As a less dramatic example, let me mention a staff training video I translated for a British company expanding into Germany. The company is based in the Lake District and a lot of the staff testimonials mentioned the amazing drive to work in the morning, the connotations of the area, and how much they enjoy working in this setting. These employees knew that viewers would know exactly what they were talking about: almost everyone in the UK has been on a holiday to the Lake District, and even those who haven’t have a concept of what it looks like. Hearing someone wax lyrical about the Lakes immediately evokes these images; it conjures up a nice fuzzy feeling. Of course, to the prospective employee in Nordrhein-Westfalen, it likely means nothing at all and the whole concept falls flat.

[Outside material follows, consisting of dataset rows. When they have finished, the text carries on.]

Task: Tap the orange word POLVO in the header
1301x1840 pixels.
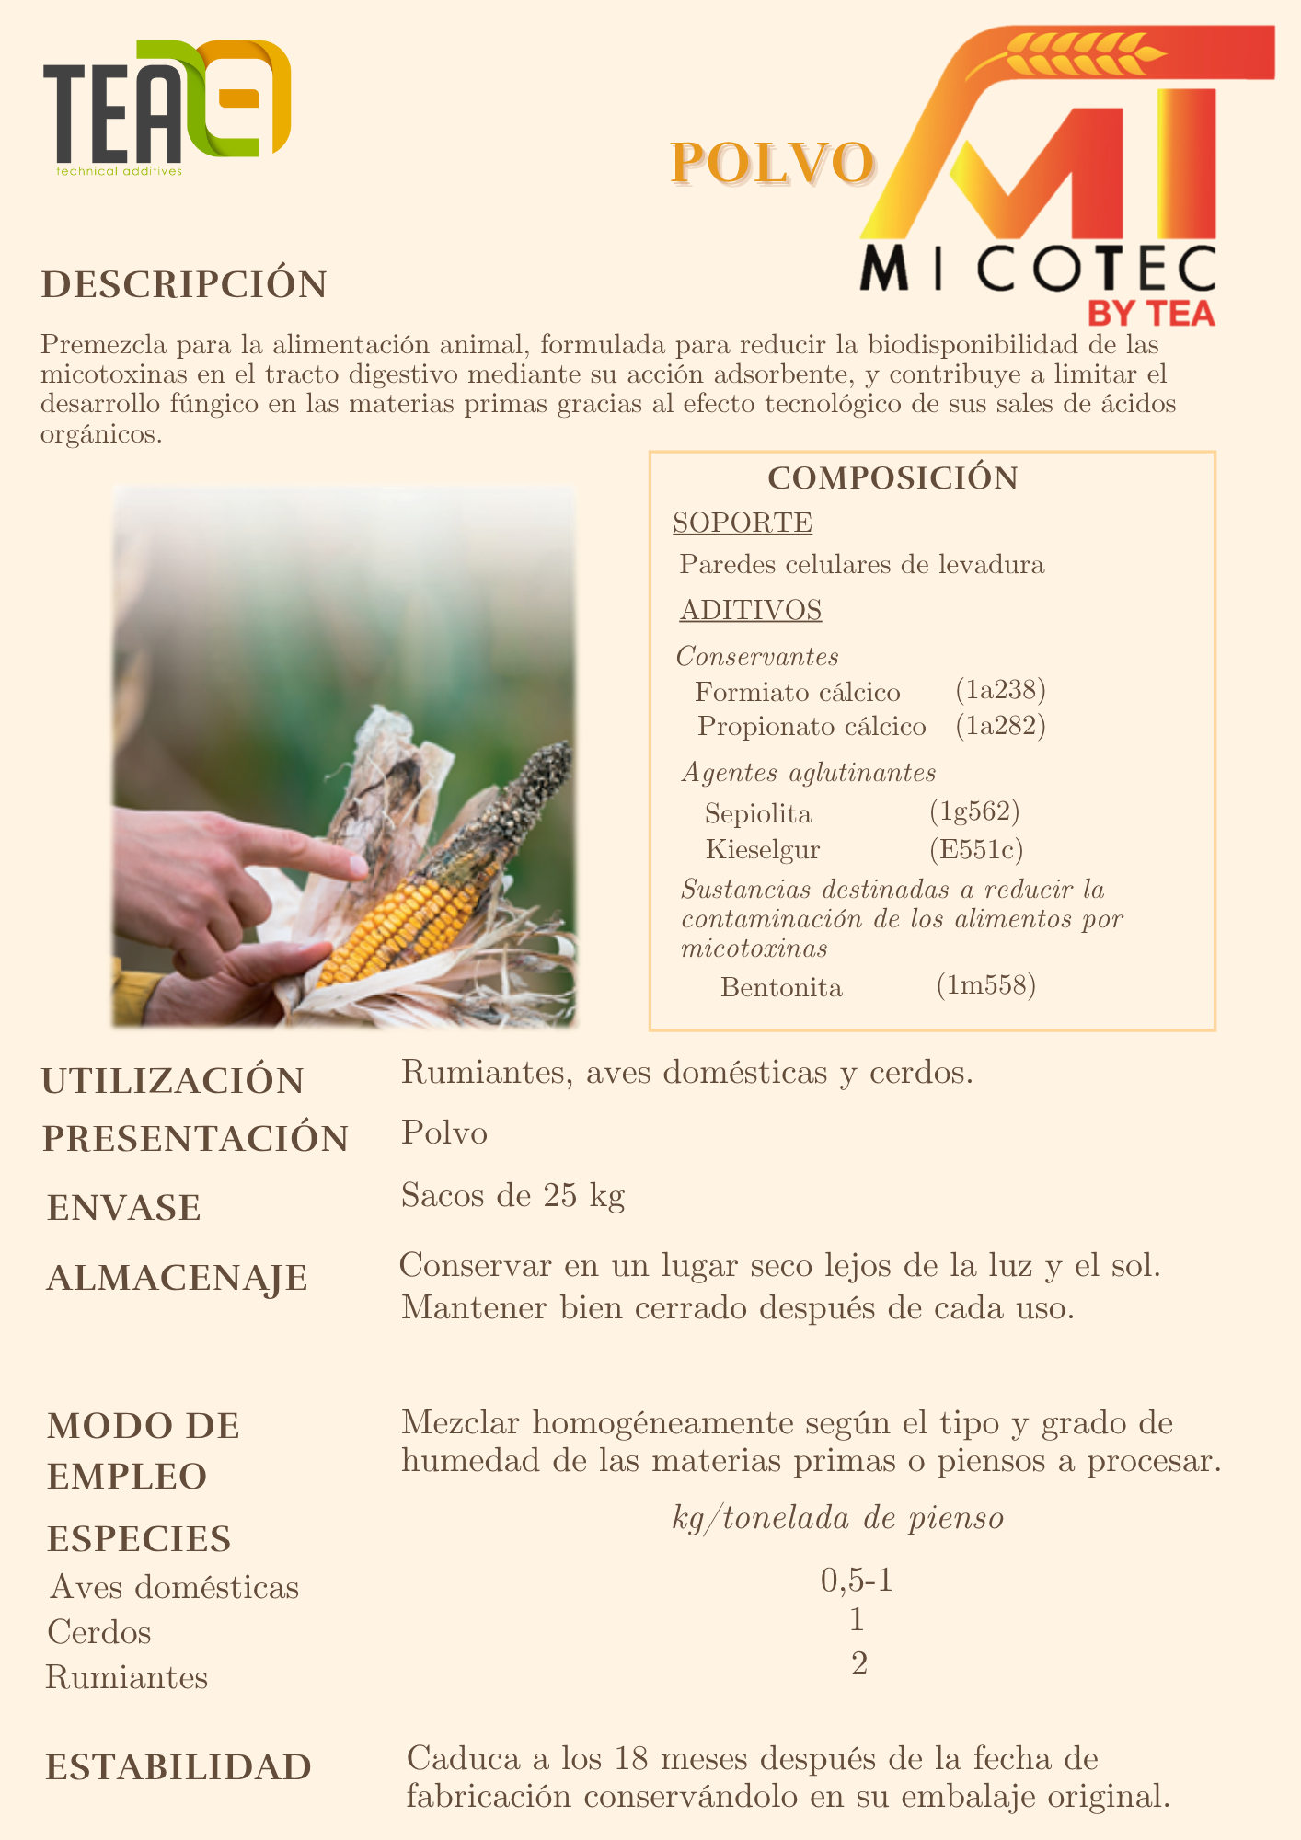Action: click(x=771, y=163)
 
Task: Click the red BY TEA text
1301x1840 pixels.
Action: click(x=1151, y=314)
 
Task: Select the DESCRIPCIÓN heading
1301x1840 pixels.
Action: click(x=184, y=284)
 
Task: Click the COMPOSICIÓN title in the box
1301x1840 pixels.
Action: click(x=892, y=478)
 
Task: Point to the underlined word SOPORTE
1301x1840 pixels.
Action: click(x=743, y=523)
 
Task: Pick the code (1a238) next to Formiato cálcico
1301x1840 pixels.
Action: click(x=1000, y=690)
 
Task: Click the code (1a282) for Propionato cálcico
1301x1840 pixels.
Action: click(x=1000, y=726)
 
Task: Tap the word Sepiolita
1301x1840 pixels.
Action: click(x=758, y=814)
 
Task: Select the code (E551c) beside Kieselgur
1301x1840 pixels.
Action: click(x=976, y=849)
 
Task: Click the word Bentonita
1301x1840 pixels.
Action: click(x=781, y=988)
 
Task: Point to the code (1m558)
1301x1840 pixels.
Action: click(x=986, y=986)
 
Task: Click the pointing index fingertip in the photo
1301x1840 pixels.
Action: click(x=356, y=865)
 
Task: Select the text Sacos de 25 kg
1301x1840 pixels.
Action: click(x=512, y=1195)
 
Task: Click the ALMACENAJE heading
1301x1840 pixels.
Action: click(x=177, y=1278)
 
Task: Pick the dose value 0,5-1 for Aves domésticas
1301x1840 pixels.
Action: click(x=857, y=1581)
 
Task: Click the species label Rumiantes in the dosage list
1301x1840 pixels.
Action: click(x=127, y=1678)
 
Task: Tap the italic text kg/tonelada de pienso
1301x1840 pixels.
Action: click(x=837, y=1518)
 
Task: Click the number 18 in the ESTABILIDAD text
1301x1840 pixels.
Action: click(x=631, y=1759)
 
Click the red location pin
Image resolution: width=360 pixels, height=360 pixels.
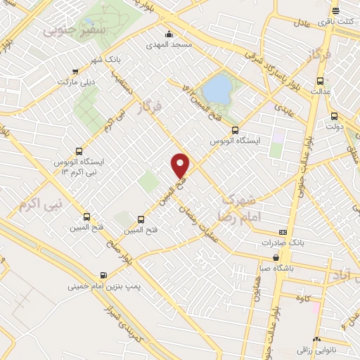pos(181,165)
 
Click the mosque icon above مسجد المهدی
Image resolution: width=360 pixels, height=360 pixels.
pos(169,34)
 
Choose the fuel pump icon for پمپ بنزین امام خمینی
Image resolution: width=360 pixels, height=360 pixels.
pos(104,275)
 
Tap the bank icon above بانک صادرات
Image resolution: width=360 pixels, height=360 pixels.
pos(283,231)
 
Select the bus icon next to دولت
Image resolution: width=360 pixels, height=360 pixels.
pos(333,117)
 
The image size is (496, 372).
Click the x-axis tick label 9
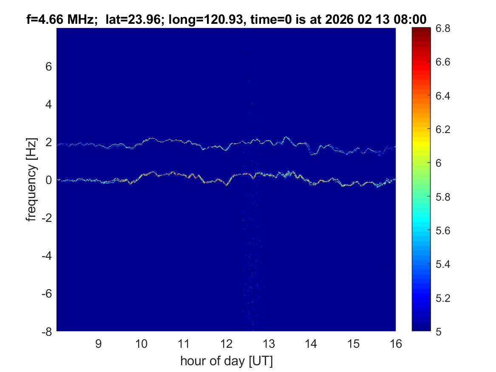(99, 344)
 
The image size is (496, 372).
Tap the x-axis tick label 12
(226, 344)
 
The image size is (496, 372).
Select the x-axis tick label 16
(396, 344)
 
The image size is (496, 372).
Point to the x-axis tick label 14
(311, 344)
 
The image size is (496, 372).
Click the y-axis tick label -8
(46, 332)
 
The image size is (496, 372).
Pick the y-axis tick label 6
(49, 66)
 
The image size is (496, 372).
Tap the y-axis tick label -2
(46, 218)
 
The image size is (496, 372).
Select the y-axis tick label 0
(49, 180)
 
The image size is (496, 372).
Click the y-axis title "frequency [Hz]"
(31, 180)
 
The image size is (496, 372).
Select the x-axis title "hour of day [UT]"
(226, 361)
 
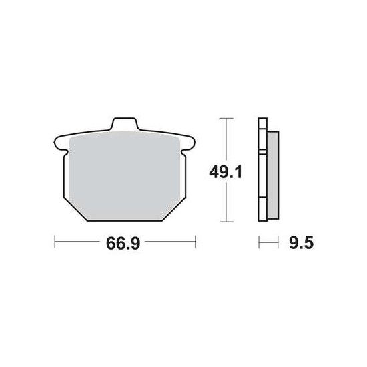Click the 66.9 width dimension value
(123, 244)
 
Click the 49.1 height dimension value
(226, 172)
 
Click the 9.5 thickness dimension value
(301, 243)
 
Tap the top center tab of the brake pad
(125, 123)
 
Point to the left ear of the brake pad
(60, 143)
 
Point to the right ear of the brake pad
(188, 143)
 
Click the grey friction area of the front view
(125, 176)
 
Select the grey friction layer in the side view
(273, 175)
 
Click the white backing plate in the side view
(262, 169)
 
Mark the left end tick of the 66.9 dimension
(55, 242)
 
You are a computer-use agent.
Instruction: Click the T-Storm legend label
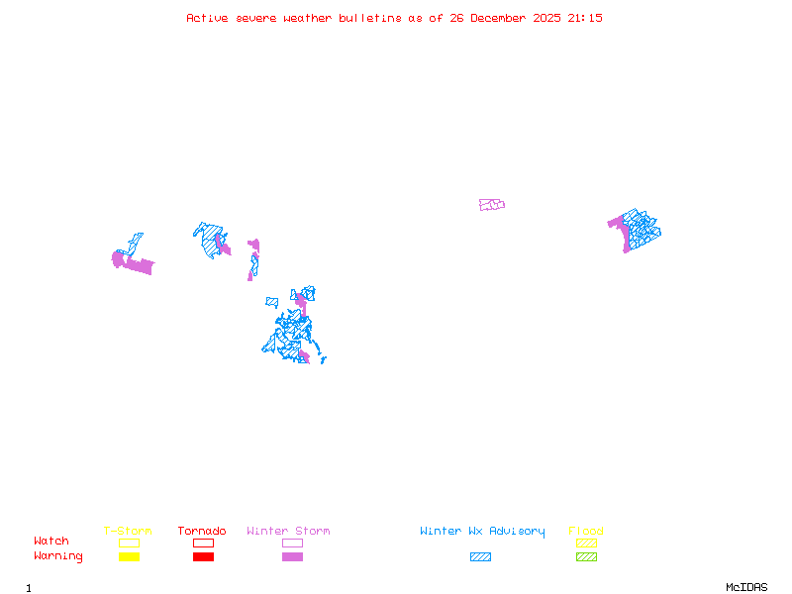pos(128,532)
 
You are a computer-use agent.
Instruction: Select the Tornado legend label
pos(202,532)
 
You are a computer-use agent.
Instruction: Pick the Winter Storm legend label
pos(288,532)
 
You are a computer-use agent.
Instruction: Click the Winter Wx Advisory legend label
pos(482,532)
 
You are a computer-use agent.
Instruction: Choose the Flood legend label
pos(586,532)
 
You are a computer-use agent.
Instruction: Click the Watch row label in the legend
pos(51,542)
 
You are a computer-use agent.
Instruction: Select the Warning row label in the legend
pos(58,556)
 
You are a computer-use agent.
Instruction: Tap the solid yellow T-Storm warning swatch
pos(129,557)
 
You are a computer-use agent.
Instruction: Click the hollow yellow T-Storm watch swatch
pos(129,543)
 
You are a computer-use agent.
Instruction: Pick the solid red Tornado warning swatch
pos(203,557)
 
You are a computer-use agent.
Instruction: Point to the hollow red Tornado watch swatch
pos(203,543)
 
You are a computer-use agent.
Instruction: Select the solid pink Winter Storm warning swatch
pos(292,557)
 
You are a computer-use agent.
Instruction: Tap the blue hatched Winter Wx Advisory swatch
pos(480,557)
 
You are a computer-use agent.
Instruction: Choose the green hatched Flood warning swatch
pos(586,557)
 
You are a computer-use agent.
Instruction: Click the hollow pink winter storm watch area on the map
pos(492,205)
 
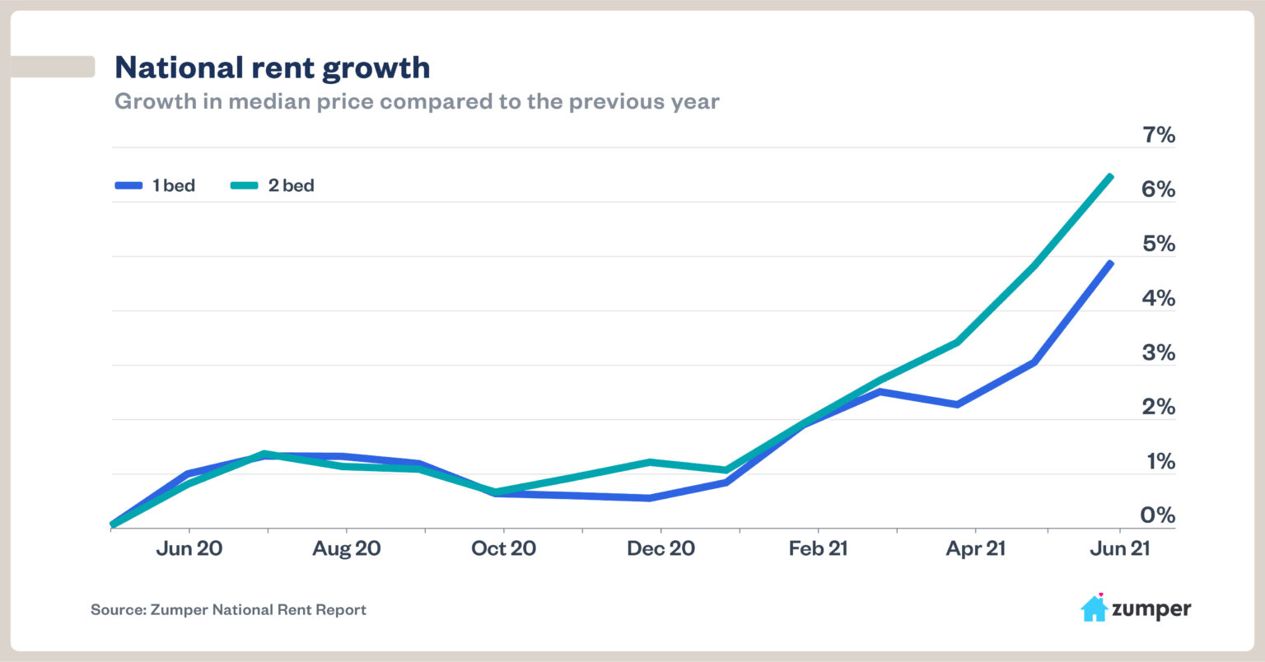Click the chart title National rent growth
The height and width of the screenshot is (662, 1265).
272,68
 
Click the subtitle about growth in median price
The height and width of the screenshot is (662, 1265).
417,102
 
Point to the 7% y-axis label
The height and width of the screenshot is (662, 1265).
1158,135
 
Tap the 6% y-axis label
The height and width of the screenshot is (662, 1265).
1158,189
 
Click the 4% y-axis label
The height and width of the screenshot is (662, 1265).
1158,298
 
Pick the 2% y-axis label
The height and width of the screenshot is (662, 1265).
1158,407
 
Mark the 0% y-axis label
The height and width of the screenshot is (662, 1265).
1158,515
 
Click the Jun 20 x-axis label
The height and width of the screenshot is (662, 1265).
189,548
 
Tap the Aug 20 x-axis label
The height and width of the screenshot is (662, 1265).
347,548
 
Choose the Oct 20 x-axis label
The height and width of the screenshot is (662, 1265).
503,548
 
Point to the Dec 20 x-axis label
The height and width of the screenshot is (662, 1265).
661,548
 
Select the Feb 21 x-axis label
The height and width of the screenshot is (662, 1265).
818,548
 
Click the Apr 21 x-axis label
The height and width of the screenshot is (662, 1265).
975,548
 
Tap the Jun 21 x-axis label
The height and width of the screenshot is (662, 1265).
1119,548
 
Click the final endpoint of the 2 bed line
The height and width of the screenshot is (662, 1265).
1110,176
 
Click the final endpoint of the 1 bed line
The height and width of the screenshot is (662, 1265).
1110,263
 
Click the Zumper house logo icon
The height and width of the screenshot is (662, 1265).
1094,608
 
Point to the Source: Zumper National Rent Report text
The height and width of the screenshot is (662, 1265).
228,610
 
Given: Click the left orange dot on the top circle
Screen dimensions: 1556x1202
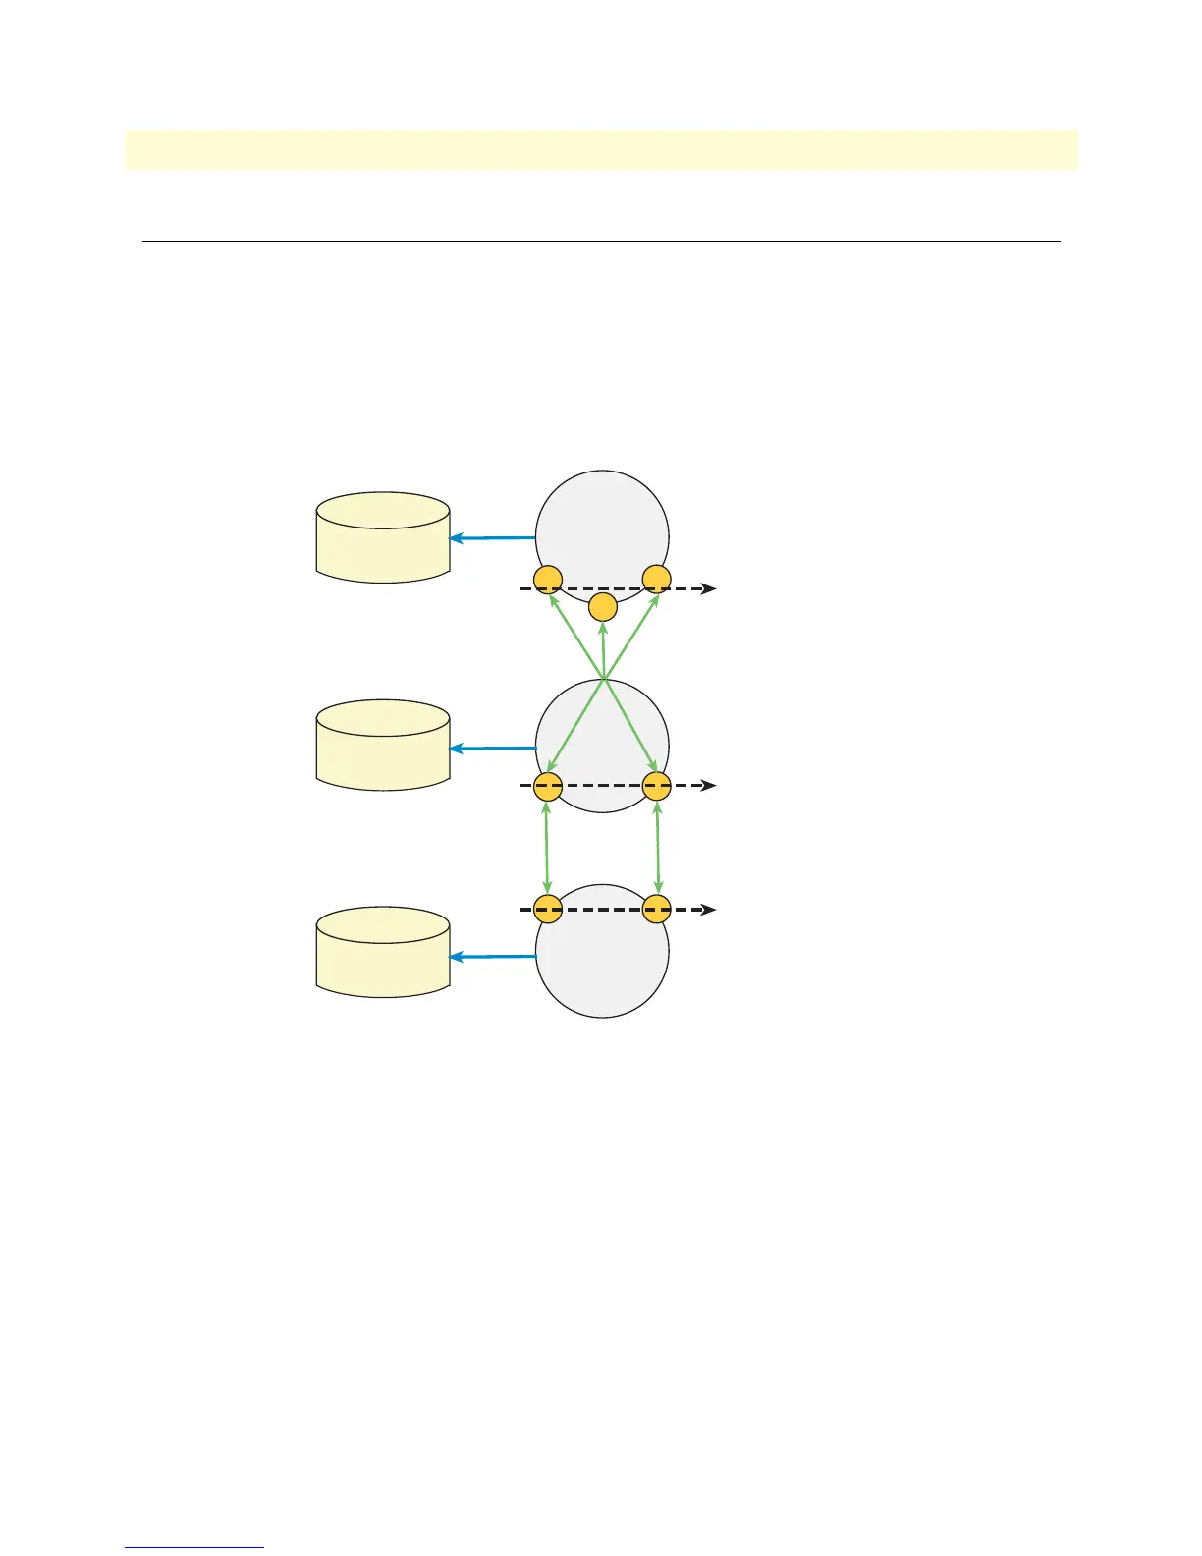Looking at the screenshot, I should click(x=547, y=580).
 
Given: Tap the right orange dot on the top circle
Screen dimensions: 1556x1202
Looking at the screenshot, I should click(x=656, y=580).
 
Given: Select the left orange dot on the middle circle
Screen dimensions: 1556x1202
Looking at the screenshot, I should click(x=547, y=786).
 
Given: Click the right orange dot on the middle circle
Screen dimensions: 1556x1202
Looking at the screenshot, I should click(x=656, y=786).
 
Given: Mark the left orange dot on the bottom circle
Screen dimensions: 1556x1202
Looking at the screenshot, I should click(x=547, y=910).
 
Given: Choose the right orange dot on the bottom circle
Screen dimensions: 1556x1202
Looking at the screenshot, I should click(x=656, y=910).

This may not be a big deal in a staff training video – they probably need the job – but in a sales presentation, the intended effect is crucial.
Exciting challenges
A lot of the above is what makes translation so interesting to me. Translation truly is so much more than just knowing the right words, and getting it exactly right is immensely satisfying. If there is ambiguity, I make sure to point this out and offer different translations (while explaining the difference). Personally I do believe a good translator should have lived in both their “source and target countries” to be able to truly catch and transpose the intricacies and subtleties of each language and culture. You will sometimes hear bilingual (and bi-cultural) people complain that they “don’t fully belong anywhere,” that they have no culture that is truly their own. I can certainly relate to this to some extent, but to me it is far outweighed by the ability to really understand and immerse yourself in several cultures, and the expanded world view that comes with it.